◆ **Dataset excerpts**
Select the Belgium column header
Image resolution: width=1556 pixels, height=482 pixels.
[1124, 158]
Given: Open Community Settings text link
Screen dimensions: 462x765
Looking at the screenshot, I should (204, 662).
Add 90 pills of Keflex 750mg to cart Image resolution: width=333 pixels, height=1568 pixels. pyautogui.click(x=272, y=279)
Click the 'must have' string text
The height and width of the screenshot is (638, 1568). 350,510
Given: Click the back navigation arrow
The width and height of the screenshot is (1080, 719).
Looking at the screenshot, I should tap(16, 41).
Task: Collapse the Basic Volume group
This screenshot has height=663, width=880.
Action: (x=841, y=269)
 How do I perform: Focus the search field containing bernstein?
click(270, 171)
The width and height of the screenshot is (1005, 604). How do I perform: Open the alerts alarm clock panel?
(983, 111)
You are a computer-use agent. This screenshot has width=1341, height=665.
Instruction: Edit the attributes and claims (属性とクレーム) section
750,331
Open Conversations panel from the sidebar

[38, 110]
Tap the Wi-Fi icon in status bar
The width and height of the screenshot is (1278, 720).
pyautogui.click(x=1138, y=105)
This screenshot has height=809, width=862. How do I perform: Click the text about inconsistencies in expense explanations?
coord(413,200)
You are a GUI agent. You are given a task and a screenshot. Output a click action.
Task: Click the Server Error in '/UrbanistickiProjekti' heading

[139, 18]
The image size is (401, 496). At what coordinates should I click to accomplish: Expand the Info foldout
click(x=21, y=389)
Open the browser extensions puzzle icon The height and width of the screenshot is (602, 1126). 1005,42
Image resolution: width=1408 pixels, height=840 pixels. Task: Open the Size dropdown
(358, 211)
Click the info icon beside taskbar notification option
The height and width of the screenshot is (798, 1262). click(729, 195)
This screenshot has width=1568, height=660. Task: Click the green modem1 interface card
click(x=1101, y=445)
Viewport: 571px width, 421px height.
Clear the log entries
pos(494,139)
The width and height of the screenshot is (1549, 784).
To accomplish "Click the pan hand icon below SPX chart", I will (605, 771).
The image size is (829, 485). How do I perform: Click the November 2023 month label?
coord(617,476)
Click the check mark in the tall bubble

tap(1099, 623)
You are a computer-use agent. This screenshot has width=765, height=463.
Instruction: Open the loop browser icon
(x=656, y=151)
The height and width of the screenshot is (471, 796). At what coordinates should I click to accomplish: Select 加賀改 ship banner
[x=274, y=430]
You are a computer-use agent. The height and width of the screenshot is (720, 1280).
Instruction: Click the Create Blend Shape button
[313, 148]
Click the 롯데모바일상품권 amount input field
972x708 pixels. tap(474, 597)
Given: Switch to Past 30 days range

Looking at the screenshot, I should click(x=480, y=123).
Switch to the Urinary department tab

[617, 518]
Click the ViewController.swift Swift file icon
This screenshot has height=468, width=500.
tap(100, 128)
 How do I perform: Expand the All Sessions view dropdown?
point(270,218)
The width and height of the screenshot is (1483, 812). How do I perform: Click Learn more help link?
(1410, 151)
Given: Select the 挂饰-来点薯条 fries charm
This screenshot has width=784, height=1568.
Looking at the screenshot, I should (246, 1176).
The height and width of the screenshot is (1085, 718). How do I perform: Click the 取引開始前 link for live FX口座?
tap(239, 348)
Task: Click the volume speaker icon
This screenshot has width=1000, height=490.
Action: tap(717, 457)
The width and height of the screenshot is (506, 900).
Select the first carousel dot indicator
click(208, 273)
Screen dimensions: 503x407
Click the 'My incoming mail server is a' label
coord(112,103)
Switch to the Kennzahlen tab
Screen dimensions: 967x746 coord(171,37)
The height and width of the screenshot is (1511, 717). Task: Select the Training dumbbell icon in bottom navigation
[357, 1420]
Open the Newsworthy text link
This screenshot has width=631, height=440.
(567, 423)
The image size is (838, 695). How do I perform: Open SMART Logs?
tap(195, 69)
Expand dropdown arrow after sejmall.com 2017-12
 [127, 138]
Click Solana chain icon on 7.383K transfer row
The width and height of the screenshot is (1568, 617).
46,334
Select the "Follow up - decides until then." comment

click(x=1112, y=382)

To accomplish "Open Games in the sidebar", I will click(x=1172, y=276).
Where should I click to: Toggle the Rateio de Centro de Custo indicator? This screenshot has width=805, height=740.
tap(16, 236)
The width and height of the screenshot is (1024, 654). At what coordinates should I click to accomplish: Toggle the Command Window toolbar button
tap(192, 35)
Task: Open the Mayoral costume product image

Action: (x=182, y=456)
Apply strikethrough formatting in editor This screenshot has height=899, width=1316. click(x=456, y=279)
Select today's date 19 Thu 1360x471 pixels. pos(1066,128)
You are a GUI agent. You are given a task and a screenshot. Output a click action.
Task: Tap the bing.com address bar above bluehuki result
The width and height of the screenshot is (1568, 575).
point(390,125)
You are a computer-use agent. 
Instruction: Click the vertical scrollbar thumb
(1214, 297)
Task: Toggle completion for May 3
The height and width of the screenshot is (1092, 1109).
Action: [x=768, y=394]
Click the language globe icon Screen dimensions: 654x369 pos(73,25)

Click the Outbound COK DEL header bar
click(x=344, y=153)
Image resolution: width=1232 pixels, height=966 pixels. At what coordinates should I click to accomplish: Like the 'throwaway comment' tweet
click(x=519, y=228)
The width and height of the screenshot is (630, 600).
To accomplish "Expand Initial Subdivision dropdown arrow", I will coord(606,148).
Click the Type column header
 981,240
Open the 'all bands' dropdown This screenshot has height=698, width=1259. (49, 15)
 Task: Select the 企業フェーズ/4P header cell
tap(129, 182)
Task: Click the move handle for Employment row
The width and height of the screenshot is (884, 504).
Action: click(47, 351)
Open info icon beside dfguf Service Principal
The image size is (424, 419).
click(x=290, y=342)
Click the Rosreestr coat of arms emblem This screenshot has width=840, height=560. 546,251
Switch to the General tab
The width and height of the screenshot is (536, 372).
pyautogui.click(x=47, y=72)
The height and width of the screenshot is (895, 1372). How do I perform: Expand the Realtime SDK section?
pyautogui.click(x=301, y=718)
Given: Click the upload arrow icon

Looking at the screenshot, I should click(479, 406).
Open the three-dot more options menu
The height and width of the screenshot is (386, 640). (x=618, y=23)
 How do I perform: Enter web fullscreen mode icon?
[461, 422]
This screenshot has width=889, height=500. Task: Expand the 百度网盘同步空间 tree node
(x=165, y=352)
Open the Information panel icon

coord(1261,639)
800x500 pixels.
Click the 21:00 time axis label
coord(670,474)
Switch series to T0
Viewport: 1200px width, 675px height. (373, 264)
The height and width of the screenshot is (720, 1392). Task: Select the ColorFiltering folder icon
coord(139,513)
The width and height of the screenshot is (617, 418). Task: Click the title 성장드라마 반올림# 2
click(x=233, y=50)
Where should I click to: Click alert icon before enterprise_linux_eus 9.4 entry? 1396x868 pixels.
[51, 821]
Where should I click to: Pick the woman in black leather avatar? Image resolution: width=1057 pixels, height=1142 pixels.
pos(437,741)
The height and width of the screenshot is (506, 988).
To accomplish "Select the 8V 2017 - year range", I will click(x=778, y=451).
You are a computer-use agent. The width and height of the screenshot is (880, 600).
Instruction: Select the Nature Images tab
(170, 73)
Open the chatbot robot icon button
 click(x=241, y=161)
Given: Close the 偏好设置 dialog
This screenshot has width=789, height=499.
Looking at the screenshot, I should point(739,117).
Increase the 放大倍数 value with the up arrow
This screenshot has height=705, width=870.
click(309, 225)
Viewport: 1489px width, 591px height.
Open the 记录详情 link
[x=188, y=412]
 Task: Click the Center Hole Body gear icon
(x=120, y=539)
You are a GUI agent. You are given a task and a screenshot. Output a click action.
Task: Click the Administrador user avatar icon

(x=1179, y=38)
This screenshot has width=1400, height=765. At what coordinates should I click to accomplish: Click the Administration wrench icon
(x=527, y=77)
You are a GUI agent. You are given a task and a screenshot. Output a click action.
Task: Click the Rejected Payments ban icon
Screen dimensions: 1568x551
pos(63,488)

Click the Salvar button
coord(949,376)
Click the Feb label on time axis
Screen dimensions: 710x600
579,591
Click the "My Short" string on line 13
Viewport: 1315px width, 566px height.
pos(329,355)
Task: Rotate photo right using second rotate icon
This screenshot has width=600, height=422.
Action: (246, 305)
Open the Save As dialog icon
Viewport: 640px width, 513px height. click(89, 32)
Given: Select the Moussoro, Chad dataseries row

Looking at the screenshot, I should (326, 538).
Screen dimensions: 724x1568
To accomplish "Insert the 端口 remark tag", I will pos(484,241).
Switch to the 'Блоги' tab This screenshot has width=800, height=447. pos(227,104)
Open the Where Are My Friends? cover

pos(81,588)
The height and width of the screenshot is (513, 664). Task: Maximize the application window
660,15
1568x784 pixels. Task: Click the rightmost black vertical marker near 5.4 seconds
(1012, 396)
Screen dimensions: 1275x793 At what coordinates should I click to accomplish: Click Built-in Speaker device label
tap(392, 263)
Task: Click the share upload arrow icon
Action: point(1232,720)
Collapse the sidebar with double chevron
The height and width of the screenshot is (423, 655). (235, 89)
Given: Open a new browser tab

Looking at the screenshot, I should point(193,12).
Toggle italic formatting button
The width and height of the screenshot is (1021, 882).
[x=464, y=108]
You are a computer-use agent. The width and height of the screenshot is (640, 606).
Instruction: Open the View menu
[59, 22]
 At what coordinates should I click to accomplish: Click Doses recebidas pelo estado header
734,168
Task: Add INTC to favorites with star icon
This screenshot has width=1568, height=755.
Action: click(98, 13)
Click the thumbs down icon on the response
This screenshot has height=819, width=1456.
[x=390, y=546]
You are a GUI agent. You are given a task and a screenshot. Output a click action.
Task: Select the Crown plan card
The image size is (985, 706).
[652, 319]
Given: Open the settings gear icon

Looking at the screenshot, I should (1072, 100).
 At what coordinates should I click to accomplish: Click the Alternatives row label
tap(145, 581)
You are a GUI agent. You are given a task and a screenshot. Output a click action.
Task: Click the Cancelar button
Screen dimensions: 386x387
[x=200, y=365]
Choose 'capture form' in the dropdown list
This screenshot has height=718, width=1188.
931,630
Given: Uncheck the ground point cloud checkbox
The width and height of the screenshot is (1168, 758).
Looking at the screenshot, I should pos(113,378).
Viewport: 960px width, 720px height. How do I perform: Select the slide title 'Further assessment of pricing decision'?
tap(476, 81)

◆ **Exercise**
Return, with no change at all, every line in the entries above from the line containing "Given: Select the Moussoro, Chad" through the line containing "Choose 'capture form' in the dropdown list".

◆ **Output for this task**
Given: Select the Moussoro, Chad dataseries row

Looking at the screenshot, I should (326, 538).
Screen dimensions: 724x1568
To accomplish "Insert the 端口 remark tag", I will pos(484,241).
Switch to the 'Блоги' tab This screenshot has width=800, height=447. pos(227,104)
Open the Where Are My Friends? cover

pos(81,588)
The height and width of the screenshot is (513, 664). Task: Maximize the application window
660,15
1568x784 pixels. Task: Click the rightmost black vertical marker near 5.4 seconds
(1012, 396)
Screen dimensions: 1275x793 At what coordinates should I click to accomplish: Click Built-in Speaker device label
tap(392, 263)
Task: Click the share upload arrow icon
Action: point(1232,720)
Collapse the sidebar with double chevron
The height and width of the screenshot is (423, 655). (235, 89)
Given: Open a new browser tab

Looking at the screenshot, I should point(193,12).
Toggle italic formatting button
The width and height of the screenshot is (1021, 882).
[x=464, y=108]
You are a computer-use agent. The width and height of the screenshot is (640, 606).
Instruction: Open the View menu
[59, 22]
 At what coordinates should I click to accomplish: Click Doses recebidas pelo estado header
734,168
Task: Add INTC to favorites with star icon
This screenshot has width=1568, height=755.
Action: click(98, 13)
Click the thumbs down icon on the response
This screenshot has height=819, width=1456.
[x=390, y=546]
You are a GUI agent. You are given a task and a screenshot. Output a click action.
Task: Select the Crown plan card
The image size is (985, 706).
[652, 319]
Given: Open the settings gear icon

Looking at the screenshot, I should (1072, 100).
 At what coordinates should I click to accomplish: Click the Alternatives row label
tap(145, 581)
You are a GUI agent. You are given a task and a screenshot. Output a click action.
Task: Click the Cancelar button
Screen dimensions: 386x387
[x=200, y=365]
Choose 'capture form' in the dropdown list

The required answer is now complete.